Warren Buffett, billionaire investor, said recently on CNBC that he purchased stocks during the big selloff that took place recently.
He would not name any names. He would not say if he was adding to his current holdings. But he described the stocks that he purchased during an interview on “Squawk Box” as being “names that you’d recognize.”
Buffett said that he likes to purchase stocks when they are going down, not when they rise up. “The more [the market] goes down, the more I like to buy.” He also added that trying to predict the timing of the market by buying and selling individual stocks is quite often a “fool’s game.”

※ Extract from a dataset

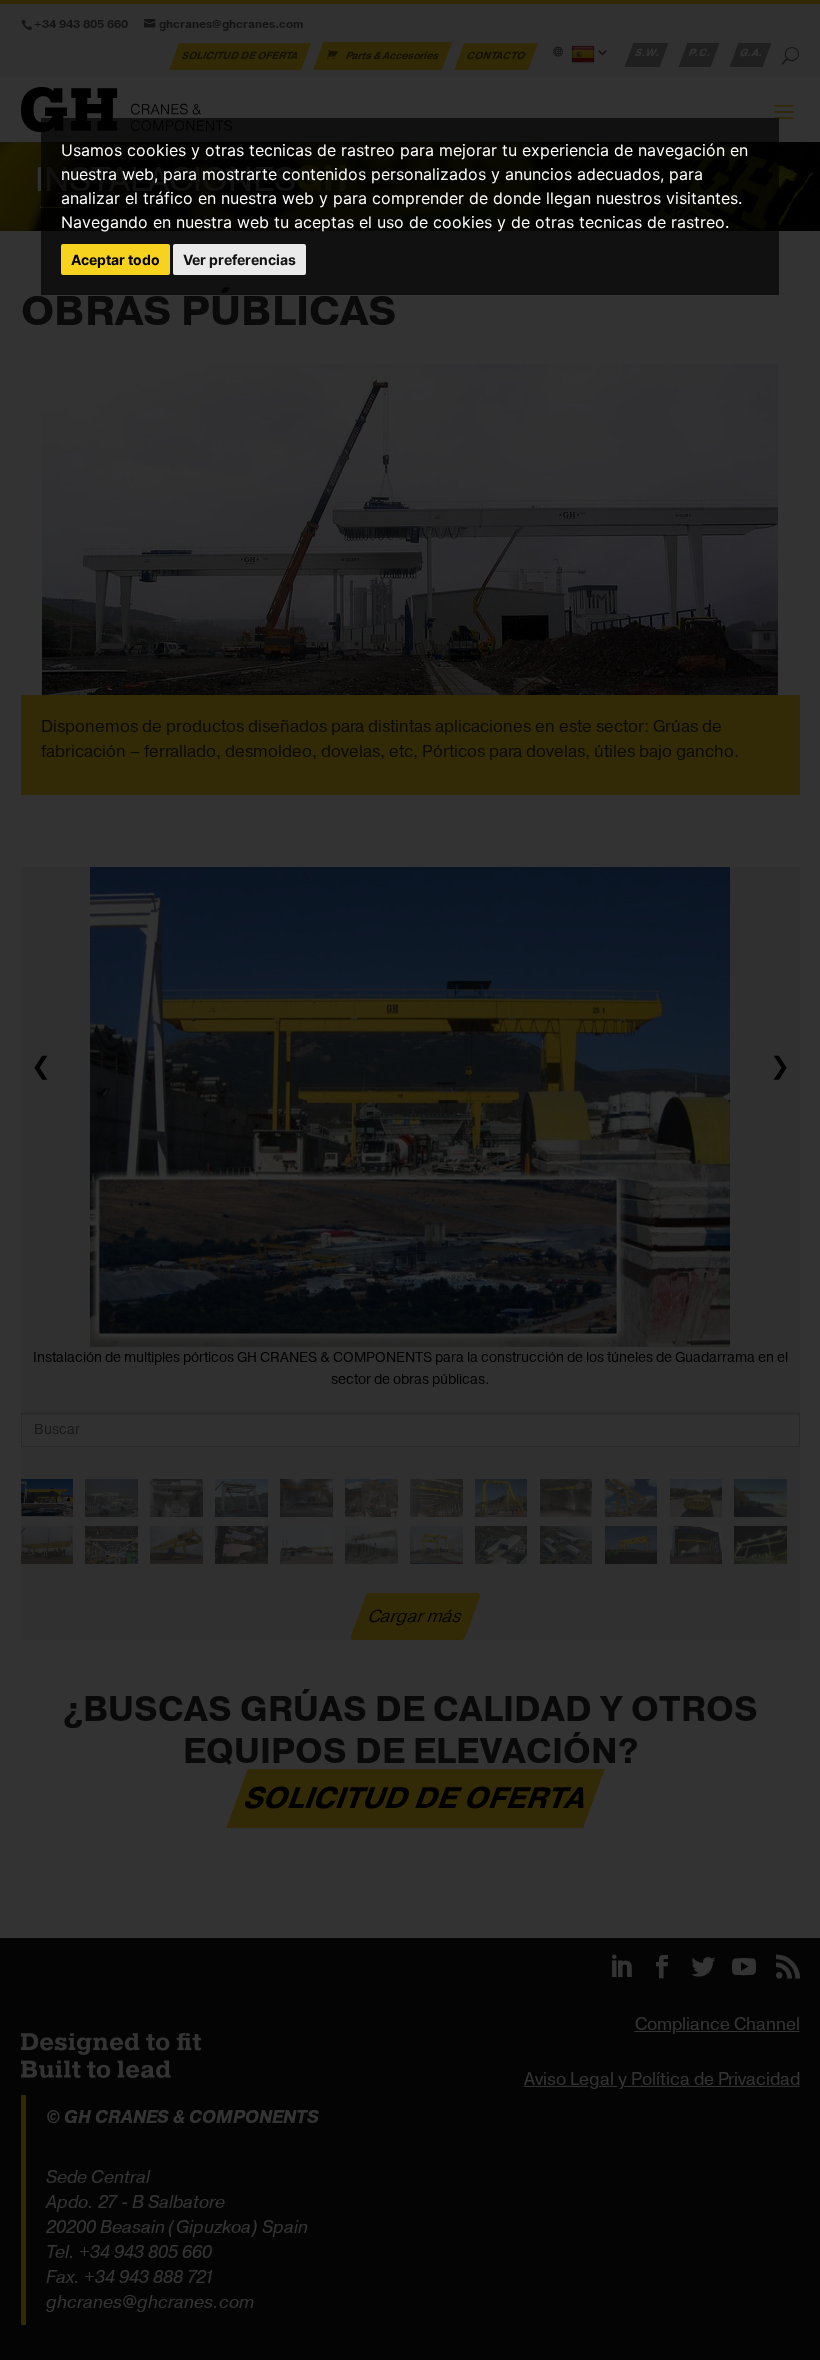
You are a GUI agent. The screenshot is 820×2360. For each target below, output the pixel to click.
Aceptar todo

Buffett said that any investor who has owned a cross-section of businesses in America has done very well for the past 10 or 20 years. Values do appreciate over time – but not for every single stock, he said, adding that during his lifetime the Dow Jones Industrial Average was below 100.
With all the Wall Street talk going on about when and about how much the Federal Reserve will begin to increase interest rates, Buffett mentioned that the moves of the central bank have no bearing whatsoever on his overall investment strategies. “I really don’t care about whether the Fed is going to raise interest rates.”
Buffett mentioned that he purchases businesses that he feels will be good for the next 50 years – such as the deal that he announced during his interview on CNBC where he said that he is going to buy the largest privately held car dealership group in the nation, the Van Tuyl Group.
The Capitulation at Coca-Cola
Another topic of conversation was when Buffett addressed the newly overhauled executive compensation plan at Coca-Cola, saying in that it “makes great, great sense.”
Earlier in the year, Warren Buffett chose not to vote on the controversial equity compensation plan at the beverage maker, and he called it “excessive.”
But after some tweaks were made that shift it around compensation toward cash focused payments and away from stock options, Buffett said that this newer plan is “totally logical from a shareholder standpoint and from the standpoint of motivating employees.”
David Winters, activist investor and the chief executive officer of Wintergreen Advisers, spoke out against the original plan from Coca-Cola and pressured them to change it. Winters told “Closing Bell” on CNBC, “This new release is an improvement. But there’s more to go to improve Coke’s margins.”
Buffett then spoke about Burger King’s plans to acquire Tim Hortons, based out of Ontario, Canada for around $11 billion. This will create a new company that is based in Canada, but the deal has nothing to do with a necessity or desire to pay lower taxes.
Buffett is going to help fund this deal by providing $3 billion of preferred equity financing.
“Most inversion deals have a big tax motivation, but this one didn’t,” said the boss of Berkshire Hathaway.
He told us that the highest federal tax bill of Burger King in recent years was only $30 million. If Burger King chose to borrow money and move Hortons to the United States, it would spend a lot more than that, said Buffett.
Buffett chose not to comment on whether he agrees with Pres. Barack Obama about tax inversions deals being unpatriotic.
But he did mention that he believes that we should change the US corporate tax code so that companies in America would not have such a major disadvantage on the world stage. Many of the European countries and elsewhere have lower business taxes when compared to the United States.